Bitcoin Holds Fast Over 16K, but Crypto Winter Could Be Prolonged
Bitcoin held steady over its most recent $16,000 support for a 10th consecutive day, even as contagion triggered by the collapse of FTX widened.
Bitcoin (BTC) was recently trading at around $16,600 Friday, roughly unchanged over the past 24 hours. Ether (ETH) was recently changing hands at about $1,200 and was also flat from Thursday, same time.
Over the past seven days, BTC and ETH have declined 1.5% and ETH 4.8%, respectively.
The CoinDesk Market Index (CDI), an index measuring cryptos' performance, barely moved as investors continued to absorb recent events stemming from crypto exchange giant FTX’s filing for Chapter 11 bankruptcy protection last Friday and the latest revelations about its mismanagement.
A note Friday by Coinbase Institutional attributed bitcoin and ether’s resilience in recent days to its “relatively limited” exposure on FTX’s balance sheet, creating a buffer for potential mass liquidations.

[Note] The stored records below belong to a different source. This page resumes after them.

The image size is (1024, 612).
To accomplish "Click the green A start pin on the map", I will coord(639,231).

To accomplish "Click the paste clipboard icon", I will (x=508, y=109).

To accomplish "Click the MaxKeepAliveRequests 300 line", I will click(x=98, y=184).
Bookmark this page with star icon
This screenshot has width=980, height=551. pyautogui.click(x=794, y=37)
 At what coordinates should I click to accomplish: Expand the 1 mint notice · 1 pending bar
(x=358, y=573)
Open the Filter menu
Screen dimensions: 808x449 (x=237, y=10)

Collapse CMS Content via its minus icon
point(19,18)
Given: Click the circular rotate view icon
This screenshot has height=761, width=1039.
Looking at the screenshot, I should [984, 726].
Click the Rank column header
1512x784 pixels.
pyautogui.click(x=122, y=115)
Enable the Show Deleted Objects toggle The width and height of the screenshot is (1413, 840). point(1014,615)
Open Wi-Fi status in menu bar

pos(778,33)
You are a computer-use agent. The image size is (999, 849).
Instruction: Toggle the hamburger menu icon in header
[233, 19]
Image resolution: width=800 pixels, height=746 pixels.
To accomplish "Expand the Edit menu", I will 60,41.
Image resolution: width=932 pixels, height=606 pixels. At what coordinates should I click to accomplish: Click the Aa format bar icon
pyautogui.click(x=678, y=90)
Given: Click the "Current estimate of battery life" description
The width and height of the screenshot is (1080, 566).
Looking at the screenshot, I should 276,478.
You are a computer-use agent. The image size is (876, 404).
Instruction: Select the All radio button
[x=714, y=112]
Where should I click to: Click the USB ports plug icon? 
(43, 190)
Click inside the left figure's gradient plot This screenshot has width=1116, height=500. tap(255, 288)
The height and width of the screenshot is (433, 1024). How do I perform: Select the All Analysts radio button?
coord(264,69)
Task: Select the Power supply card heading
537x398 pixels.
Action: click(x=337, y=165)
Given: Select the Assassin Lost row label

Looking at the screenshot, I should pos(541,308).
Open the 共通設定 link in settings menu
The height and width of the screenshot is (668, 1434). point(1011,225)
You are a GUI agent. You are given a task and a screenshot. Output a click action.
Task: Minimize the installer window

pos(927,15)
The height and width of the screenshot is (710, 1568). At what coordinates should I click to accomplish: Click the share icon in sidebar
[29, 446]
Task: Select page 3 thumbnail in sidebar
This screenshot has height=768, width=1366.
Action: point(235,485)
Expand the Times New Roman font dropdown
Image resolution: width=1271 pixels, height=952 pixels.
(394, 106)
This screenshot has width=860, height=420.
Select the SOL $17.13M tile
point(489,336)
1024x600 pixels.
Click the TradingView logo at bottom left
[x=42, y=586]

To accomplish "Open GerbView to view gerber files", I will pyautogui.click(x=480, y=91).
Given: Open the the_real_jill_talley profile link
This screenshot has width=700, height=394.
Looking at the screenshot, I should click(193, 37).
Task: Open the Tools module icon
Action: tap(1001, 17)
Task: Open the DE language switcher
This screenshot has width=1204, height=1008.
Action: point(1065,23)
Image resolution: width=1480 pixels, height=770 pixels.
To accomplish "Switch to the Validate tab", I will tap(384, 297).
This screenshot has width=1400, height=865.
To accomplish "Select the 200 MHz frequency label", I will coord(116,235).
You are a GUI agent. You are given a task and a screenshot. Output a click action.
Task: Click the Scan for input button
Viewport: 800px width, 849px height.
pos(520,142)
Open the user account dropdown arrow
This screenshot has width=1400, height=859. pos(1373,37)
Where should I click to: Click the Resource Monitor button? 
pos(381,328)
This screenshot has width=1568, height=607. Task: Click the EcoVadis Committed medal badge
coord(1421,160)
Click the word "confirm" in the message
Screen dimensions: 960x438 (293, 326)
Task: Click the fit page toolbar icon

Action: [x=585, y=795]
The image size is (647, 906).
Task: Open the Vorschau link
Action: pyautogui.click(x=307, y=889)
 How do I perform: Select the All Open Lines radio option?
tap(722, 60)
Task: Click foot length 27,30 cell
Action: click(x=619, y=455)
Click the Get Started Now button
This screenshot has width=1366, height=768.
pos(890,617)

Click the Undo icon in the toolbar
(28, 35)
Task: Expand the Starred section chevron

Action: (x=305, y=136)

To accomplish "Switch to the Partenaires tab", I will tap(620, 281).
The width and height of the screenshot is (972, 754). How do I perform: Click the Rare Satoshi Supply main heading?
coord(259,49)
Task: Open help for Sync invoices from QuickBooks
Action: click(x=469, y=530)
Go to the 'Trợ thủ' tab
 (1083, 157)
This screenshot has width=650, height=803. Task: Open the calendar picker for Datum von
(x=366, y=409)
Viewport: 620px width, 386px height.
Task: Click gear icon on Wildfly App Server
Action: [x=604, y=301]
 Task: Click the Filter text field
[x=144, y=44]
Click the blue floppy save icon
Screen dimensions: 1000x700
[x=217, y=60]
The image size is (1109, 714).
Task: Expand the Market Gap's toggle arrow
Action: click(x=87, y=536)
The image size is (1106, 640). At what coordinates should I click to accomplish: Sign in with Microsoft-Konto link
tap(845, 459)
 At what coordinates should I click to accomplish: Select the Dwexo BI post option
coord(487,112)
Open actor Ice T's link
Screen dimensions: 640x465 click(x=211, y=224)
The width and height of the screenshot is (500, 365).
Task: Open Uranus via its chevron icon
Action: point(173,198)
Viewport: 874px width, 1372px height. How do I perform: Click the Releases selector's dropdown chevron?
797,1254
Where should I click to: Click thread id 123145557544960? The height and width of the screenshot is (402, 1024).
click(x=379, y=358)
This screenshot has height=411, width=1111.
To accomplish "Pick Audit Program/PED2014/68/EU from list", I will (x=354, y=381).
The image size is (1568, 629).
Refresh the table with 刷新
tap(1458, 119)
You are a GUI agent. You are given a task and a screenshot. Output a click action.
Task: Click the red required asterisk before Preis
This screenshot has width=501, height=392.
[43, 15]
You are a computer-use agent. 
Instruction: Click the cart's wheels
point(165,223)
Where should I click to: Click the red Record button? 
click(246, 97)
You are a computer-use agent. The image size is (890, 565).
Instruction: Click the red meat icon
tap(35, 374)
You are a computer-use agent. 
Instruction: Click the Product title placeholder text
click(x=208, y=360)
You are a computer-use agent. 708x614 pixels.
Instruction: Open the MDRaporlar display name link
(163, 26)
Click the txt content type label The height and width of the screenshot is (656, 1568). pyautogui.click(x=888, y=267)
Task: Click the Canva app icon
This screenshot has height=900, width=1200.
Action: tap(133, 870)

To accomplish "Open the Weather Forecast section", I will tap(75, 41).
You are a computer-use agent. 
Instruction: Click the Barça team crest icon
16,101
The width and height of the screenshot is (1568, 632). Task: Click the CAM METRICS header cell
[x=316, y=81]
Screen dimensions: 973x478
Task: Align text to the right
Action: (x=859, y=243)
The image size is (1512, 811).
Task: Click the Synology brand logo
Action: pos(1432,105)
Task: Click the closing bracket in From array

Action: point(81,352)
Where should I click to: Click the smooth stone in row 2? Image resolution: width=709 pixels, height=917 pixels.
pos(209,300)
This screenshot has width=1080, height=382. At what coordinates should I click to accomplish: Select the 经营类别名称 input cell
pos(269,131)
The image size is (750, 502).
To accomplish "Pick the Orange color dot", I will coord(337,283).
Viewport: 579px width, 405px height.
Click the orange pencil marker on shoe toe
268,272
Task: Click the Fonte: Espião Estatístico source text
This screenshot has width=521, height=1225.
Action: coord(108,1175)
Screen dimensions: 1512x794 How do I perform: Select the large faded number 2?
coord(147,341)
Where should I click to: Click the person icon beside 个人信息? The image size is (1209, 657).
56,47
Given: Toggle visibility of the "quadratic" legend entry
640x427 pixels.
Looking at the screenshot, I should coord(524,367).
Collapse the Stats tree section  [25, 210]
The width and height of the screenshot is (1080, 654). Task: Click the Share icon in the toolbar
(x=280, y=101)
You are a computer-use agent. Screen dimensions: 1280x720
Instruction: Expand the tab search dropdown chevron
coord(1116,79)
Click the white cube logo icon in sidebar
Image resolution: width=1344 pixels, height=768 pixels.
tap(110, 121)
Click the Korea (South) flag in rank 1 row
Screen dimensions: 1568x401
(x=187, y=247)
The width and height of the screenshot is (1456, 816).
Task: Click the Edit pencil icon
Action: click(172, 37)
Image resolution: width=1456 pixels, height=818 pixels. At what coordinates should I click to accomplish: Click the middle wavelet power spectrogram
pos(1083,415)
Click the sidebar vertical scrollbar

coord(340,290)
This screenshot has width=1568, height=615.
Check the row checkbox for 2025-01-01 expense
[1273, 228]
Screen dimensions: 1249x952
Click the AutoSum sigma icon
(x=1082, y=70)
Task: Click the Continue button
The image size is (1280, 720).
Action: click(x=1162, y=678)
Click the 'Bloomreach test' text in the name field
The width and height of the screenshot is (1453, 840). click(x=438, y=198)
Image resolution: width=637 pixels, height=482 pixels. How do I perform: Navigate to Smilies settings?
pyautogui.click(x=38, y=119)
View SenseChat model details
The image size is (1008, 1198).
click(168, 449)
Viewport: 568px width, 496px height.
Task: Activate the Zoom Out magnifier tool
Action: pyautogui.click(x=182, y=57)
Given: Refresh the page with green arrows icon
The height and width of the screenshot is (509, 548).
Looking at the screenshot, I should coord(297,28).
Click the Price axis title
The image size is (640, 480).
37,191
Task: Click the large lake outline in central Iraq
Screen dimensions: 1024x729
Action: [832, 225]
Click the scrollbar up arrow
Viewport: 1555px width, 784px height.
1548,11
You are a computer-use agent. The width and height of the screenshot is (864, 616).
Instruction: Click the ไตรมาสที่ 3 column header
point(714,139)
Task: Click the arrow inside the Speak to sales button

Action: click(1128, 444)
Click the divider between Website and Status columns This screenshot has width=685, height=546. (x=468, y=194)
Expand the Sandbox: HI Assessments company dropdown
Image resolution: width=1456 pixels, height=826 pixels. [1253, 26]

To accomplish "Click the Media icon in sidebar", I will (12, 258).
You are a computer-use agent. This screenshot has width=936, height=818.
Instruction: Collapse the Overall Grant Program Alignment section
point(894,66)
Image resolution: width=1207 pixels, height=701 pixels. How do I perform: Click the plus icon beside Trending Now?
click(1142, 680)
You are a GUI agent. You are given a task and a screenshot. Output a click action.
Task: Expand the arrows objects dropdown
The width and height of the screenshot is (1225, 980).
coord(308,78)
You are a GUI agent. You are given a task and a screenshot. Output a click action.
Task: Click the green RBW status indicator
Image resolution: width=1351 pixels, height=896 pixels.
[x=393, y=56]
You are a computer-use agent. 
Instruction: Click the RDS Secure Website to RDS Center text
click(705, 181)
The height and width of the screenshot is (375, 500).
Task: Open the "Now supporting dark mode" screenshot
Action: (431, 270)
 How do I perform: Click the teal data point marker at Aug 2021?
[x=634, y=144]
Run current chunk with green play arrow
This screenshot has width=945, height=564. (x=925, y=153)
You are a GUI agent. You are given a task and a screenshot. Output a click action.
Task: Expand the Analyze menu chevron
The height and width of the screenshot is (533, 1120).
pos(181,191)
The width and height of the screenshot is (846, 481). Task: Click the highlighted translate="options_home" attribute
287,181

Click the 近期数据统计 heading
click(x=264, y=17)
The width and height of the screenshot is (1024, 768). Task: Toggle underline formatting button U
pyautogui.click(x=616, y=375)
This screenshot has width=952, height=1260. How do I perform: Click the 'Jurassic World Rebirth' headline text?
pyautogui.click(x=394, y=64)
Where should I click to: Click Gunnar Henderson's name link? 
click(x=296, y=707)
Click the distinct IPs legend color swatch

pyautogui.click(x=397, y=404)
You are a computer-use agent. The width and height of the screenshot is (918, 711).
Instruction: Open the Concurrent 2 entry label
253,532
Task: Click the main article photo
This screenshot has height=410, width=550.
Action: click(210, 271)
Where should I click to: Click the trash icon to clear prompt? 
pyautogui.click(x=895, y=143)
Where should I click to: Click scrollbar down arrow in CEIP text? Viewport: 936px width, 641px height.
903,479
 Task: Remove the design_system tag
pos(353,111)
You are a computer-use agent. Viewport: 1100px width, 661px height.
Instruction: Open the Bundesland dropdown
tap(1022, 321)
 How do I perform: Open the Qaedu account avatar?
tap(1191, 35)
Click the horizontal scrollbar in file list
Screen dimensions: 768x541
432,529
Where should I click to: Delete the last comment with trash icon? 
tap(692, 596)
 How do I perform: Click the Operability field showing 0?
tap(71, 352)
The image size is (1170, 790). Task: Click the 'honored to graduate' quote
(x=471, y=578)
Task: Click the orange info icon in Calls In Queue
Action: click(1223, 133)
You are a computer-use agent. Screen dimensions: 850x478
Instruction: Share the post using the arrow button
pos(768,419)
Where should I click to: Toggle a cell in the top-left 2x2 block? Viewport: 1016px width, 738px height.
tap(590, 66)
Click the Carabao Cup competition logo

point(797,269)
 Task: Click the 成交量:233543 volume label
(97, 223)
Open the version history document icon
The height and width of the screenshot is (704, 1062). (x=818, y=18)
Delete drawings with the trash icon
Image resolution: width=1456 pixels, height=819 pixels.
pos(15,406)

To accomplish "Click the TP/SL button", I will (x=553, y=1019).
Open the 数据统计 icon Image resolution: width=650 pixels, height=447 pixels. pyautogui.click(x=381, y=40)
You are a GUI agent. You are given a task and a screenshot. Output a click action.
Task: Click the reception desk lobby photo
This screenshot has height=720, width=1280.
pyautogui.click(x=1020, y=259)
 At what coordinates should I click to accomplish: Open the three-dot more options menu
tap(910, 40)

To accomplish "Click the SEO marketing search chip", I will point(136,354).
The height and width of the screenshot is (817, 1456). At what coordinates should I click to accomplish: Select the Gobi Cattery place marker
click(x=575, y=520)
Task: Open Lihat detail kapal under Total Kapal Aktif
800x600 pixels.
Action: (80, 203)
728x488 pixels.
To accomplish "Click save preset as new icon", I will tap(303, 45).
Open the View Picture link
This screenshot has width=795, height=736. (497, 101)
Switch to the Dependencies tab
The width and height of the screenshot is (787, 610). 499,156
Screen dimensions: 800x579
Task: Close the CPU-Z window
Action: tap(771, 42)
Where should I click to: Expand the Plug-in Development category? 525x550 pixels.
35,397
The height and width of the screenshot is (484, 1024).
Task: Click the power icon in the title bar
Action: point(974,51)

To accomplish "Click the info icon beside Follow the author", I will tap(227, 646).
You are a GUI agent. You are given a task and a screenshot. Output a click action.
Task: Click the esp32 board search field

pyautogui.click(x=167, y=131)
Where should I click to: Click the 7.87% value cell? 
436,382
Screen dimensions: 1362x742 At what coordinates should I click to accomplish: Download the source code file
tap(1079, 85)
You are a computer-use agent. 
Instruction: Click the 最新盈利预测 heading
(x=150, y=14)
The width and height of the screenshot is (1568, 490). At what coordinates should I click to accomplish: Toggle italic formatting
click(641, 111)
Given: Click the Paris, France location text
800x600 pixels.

“The recent performance of these assets may also reflect implicit recognition that the events at FTX were credit driven, not crypto driven in nature,” Coinbase Head of Institutional Research David Duong and Research Analyst Brian Cubellis wrote in the note.
However, other crypto observers maintain that the continued domino effect following FTX’s fallout is still difficult to gauge. The crypto market capitalization has fallen to under $800 billion, its lowest level since early 2021.
Crypto asset trading firm QCP wrote in a Telegram note Friday that BTC and ETH have been unable to join the huge post-Consumer Price Index (CPI) inflation data short squeeze staged by global risk assets.
The firm said that the underperformance of all crypto assets will remain “until the bulk of uncertainly has cleared up – likely only near the turn of the new year.”
“This changes completely our previous view of a wave four-year-end macro rally that will be led in crypto by ETH,” the group added.
‘Hodlers’ accumulate
Despite overall bearish sentiment, crypto data and analysis firm IntoTheBlock’s on-chain data shows that BTC long-term holders increased their holdings by 180,000 BTC, close to $3 billion, since the FTX collapse.
Lucas Outumuro, head of research at IntoTheBlock, said that historically BTC long-term holders “accumulate strongly in the depths of the bear market” and “begin selling following all-time highs.”
“I would say that is most likely the main strategy Bitcoin believers are aspiring to recreate based on this on-chain data,” Outumuro told CoinDesk.